Thanks Bryan and Mark,

I've created a Jira ticket describing things as well as I can. I see Bryan already has a better idea of the cause than my guess in the ticket, I will add that as a comment.

Regards,

Isha

-----Oorspronkelijk bericht-----
Van: Bryan Bende <bb...@gmail.com> 
Verzonden: maandag 12 juni 2023 16:10
Aan: dev@nifi.apache.org
Onderwerp: Re: DeleteHDFS behavior when idle

The processor has @TriggerWhenEmpty so it is going to keep executing regardless of whether the incoming queue has data or not.
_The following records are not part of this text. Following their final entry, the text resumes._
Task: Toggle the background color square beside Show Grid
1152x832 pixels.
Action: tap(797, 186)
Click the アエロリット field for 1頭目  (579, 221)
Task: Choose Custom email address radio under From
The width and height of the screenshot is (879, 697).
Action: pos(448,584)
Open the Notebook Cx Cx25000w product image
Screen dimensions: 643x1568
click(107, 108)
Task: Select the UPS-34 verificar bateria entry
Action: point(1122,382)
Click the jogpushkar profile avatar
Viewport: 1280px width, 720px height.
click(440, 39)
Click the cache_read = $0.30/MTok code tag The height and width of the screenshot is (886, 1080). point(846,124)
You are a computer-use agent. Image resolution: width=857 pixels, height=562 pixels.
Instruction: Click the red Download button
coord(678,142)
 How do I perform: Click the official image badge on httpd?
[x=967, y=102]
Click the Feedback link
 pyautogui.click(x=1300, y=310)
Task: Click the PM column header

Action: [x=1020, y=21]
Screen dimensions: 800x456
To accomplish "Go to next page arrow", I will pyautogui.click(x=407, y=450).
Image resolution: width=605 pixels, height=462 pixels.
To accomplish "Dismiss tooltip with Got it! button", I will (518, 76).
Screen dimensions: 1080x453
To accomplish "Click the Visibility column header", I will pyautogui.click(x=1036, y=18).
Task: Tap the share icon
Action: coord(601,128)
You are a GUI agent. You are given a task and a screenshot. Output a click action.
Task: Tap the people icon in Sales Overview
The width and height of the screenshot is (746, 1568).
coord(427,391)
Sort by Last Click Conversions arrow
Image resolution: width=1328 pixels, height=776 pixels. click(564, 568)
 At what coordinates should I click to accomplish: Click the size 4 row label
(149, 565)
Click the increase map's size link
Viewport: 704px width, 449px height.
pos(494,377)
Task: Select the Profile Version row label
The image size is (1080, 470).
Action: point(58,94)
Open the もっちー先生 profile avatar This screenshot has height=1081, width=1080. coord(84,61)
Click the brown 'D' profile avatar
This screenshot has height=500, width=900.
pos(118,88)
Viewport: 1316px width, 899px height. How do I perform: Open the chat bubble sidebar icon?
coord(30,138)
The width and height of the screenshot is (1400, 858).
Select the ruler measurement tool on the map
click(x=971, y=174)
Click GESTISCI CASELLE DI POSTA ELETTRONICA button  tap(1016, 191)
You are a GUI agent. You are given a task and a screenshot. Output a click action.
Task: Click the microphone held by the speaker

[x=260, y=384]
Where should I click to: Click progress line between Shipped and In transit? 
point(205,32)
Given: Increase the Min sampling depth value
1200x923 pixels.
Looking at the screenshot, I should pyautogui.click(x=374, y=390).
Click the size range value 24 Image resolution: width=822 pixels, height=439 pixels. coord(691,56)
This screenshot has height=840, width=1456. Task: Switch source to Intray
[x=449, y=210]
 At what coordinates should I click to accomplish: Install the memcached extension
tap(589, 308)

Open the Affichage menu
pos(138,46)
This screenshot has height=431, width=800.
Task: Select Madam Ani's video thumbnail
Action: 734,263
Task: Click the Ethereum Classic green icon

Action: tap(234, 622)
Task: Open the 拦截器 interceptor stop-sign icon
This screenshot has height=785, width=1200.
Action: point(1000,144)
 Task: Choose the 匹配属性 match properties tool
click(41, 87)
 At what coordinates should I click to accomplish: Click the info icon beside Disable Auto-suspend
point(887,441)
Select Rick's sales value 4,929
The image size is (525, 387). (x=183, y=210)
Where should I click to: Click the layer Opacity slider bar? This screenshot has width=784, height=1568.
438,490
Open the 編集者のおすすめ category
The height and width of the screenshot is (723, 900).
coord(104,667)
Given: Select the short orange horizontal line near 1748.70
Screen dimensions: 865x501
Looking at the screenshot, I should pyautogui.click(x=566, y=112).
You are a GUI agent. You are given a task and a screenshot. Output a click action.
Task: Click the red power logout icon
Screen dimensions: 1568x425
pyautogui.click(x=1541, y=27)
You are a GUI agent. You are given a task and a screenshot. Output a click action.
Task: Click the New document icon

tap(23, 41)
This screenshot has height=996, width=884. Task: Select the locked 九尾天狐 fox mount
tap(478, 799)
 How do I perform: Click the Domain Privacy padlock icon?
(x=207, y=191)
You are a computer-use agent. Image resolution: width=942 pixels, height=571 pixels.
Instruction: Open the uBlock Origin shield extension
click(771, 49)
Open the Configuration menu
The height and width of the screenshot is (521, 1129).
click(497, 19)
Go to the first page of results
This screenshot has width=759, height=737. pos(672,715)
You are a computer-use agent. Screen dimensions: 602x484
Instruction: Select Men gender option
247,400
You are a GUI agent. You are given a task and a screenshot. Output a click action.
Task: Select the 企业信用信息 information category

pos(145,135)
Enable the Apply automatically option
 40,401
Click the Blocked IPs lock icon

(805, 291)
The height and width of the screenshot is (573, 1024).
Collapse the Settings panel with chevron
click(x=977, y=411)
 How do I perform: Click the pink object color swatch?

I believe this was done early on for some processors that used Kerberos in order to allow the processor to have a chance to renew the Kerberos ticket, however we since moved away from need to do this, so unless there is another reason for having that, I would think it can be removed.

On Mon, Jun 12, 2023 at 9:25 AM Mark Payne <ma...@hotmail.com> wrote:

> Isha,
>
> If you have an incoming connection, and you’re seeing this, then it’s 
> a bug. If there is no incoming connection and this processor is used 
> as a source processor, it’s normal. Either way, it has rather little 
> overhead, and you can further reduce the overhead by increasing the 
> Yield Duration in settings. This is how long it will wait between 
> invocations if there’s nothing for it to do.
>
> Either way, best to file a Jira, though, to address the behavior for 
> running unnecessarily when there’s an incoming Connection.
>
> Thanks
> -Mark
>
>
> > On Jun 12, 2023, at 8:36 AM, Isha Lamboo 
> > <is...@virtualsciences.nl>
> wrote:
> >
> > Hi all,
> >
> > I have a question about behavior I see on one of our NiFi 1.18 
> > clusters
> that has a lot of xHDFS processors. When I look at the number of tasks 
> in the summary, the DeleteHDFS processors have a very high number 
> (800-1000+) of tasks even if they have nothing in their incoming 
> queues. The PutHDFS and FetchHDFS in contrast have no tasks listed 
> when they have no files in the incoming queues. Even though the tasks 
> take very little time (less than
> 100 millis per 5 mins), I’m wondering whether this causes problems 
> when the cluster is heavily loaded during peak hours.
> >
> > Is this a bug or some feature related to deleting files? Should I 
> > submit
> a ticket?
> >
> > Thanks,
> >
> > Isha
>
>

Re: DeleteHDFS behavior when idle

Posted by Bryan Bende <bb...@gmail.com>.
The processor has @TriggerWhenEmpty so it is going to keep executing
regardless of whether the incoming queue has data or not. I believe this
was done early on for some processors that used Kerberos in order to allow
the processor to have a chance to renew the Kerberos ticket, however we
since moved away from need to do this, so unless there is another reason
for having that, I would think it can be removed.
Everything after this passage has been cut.